The conventional banks in Malaysia, which operate under the Banking and Financial Institutions Act 1989,  are also allowed to carry out Islamic banking and finance business in addition to their conventional banking business. Like the Islamic Banking Act 1983, any licensed institution carrying on Islamic banking business and Islamic financial business under the Banking and Financial Institutions Act 1989 may refer a question to the National Shariah Advisory Council and shall comply with directions on Islamic banking business and Islamic financial business issued by Bank Negara which is the central bank in Malaysia in consultation with the National Shariah Advisory Council. In addition, there is a separate Shariah Advisory Council for the Securities Exchange  Commission in Malaysia whose role is to advise and provide the Securities Commission on Shariah matters related to Islamic capital market transactions and activities.

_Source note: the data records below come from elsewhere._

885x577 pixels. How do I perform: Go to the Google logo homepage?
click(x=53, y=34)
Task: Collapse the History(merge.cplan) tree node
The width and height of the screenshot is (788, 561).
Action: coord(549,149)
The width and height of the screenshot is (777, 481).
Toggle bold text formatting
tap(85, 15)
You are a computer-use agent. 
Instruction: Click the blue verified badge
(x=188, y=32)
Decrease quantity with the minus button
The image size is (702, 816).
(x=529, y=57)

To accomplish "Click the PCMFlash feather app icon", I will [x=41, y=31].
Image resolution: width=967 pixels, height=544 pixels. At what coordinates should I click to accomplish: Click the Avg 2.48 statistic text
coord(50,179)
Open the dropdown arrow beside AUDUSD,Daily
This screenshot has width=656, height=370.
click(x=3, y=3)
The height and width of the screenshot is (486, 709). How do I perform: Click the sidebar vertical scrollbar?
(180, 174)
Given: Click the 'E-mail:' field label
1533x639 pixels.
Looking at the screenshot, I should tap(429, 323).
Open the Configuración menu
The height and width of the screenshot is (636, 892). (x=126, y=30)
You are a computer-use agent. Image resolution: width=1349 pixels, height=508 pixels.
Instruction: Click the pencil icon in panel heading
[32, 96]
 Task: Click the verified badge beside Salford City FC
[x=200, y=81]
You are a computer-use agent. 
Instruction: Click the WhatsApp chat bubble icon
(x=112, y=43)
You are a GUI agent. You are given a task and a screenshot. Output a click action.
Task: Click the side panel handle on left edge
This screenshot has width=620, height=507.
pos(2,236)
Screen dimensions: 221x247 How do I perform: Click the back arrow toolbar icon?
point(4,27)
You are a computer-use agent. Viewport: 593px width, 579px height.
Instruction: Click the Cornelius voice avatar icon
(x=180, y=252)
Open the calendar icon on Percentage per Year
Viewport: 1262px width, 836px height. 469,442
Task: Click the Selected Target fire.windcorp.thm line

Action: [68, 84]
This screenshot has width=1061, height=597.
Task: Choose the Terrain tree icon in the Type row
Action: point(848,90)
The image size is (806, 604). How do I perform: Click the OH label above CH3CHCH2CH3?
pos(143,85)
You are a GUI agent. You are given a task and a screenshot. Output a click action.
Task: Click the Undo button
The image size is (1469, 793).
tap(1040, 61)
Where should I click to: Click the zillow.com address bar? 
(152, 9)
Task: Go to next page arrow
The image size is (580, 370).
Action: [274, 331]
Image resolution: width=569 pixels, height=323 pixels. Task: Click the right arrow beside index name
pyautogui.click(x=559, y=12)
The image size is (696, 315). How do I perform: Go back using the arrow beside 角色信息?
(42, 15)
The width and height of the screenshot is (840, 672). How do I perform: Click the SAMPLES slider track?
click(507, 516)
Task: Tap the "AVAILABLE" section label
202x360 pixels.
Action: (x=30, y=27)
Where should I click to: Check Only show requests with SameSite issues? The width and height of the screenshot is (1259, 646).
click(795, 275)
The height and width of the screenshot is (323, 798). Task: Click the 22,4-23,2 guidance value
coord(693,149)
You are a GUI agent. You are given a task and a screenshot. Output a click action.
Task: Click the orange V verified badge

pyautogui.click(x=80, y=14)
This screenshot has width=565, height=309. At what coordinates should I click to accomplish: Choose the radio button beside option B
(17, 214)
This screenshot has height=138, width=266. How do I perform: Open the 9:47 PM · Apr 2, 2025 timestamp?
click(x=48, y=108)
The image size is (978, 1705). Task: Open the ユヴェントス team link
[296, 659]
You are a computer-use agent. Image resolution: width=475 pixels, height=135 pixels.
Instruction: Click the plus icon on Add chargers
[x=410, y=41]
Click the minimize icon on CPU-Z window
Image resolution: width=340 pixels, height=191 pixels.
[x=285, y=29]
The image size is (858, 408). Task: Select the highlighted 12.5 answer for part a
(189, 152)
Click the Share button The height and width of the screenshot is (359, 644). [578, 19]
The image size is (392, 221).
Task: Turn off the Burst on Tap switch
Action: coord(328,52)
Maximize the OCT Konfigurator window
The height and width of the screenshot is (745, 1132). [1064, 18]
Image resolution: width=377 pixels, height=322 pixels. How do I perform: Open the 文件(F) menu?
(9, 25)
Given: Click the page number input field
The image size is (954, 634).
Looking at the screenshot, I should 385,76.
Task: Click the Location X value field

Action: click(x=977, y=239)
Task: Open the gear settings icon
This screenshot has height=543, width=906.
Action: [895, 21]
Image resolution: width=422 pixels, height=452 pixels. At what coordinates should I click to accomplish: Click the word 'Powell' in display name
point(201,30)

Once started as a small segment of the banking industry, Islamic banking and finance have emerged as a key player in the banking industry in recent years and is gaining recognition across the globe. Therefore, the government should develop a legal framework  keeping in view the fact that financial soundness may be one of the many reasons for retaining the confidence of clients of any bank, but in the case of an Islamic bank, Shariah compliance is a matter of equal importance.
The writer is working in a private bank in Bangladesh and a member of the Institute of Islamic Banking and Insurance, the UK.